SUPPLIED DATA:

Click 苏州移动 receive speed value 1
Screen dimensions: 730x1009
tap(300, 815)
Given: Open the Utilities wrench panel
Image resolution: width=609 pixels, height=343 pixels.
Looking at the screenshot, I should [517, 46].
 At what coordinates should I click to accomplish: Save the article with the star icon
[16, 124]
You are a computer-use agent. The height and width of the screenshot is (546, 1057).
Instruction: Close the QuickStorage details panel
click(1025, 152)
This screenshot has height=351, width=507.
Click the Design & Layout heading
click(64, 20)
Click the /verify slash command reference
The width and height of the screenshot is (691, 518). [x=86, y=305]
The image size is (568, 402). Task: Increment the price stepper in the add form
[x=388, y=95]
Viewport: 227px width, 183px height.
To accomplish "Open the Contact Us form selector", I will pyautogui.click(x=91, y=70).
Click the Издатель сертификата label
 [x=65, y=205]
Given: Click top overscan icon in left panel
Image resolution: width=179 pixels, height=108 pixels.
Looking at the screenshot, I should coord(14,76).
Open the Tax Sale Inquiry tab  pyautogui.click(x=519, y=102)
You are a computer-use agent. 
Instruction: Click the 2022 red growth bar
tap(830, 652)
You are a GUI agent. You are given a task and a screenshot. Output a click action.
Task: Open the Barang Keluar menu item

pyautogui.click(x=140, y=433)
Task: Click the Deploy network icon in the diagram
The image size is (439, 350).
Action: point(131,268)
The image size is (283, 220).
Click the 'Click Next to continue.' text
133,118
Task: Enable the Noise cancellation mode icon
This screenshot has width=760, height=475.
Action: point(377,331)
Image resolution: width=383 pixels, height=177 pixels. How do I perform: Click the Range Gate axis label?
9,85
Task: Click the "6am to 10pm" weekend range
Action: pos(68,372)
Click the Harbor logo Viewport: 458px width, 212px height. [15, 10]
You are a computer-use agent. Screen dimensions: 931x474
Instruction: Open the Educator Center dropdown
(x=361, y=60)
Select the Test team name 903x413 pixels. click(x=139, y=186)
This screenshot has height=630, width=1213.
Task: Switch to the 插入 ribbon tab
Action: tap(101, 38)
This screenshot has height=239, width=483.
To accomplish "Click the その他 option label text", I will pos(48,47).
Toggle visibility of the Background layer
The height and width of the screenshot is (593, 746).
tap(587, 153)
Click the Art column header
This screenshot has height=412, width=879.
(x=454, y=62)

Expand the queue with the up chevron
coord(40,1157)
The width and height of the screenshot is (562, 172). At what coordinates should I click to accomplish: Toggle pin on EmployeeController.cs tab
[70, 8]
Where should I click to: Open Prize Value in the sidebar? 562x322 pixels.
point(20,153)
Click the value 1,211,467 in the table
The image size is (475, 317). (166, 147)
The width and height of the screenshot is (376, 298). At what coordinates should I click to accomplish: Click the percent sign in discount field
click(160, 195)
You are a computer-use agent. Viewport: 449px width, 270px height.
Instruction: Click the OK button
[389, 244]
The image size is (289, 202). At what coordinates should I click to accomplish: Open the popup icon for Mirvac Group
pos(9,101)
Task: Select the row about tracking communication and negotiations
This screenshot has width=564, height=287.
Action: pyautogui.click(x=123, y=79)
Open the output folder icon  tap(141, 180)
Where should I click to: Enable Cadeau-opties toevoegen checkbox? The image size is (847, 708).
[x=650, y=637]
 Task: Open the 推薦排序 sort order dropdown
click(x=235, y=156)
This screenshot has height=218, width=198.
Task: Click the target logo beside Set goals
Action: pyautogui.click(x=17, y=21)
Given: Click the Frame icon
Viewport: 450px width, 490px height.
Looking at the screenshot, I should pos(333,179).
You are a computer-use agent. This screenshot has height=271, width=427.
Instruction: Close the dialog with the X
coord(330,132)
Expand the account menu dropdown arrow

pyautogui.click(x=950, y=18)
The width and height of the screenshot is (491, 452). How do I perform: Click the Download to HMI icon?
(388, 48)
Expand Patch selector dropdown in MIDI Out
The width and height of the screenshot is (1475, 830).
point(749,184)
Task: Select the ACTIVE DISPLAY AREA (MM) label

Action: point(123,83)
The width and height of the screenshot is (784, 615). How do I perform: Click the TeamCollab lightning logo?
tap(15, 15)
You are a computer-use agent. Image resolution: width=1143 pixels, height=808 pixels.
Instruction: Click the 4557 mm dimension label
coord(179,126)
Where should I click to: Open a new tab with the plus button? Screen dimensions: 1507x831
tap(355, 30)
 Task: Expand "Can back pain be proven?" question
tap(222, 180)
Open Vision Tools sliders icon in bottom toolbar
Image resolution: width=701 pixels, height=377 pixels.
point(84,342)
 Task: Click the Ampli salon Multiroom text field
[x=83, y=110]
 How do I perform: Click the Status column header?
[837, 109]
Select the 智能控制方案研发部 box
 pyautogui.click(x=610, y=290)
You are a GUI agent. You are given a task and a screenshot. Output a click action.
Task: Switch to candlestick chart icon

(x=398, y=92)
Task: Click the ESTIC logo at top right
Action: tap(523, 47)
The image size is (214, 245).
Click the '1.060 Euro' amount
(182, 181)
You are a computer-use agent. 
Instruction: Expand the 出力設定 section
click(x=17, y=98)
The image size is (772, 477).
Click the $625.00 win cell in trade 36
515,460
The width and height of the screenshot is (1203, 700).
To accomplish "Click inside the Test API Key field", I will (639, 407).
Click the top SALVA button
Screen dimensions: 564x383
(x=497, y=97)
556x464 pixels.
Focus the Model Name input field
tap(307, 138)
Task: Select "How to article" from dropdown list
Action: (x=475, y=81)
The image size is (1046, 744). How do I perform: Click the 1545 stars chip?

PROBLEM REQUIREMENTS: Write out exactly the final stretch of the listing above, beginning at the line that contains "Instruction: Expand the 出力設定 section" and ending at its last line, with nothing added.

RESPONSE FOR THIS EXERCISE:
Instruction: Expand the 出力設定 section
click(x=17, y=98)
The image size is (772, 477).
Click the $625.00 win cell in trade 36
515,460
The width and height of the screenshot is (1203, 700).
To accomplish "Click inside the Test API Key field", I will (639, 407).
Click the top SALVA button
Screen dimensions: 564x383
(x=497, y=97)
556x464 pixels.
Focus the Model Name input field
tap(307, 138)
Task: Select "How to article" from dropdown list
Action: (x=475, y=81)
The image size is (1046, 744). How do I perform: Click the 1545 stars chip?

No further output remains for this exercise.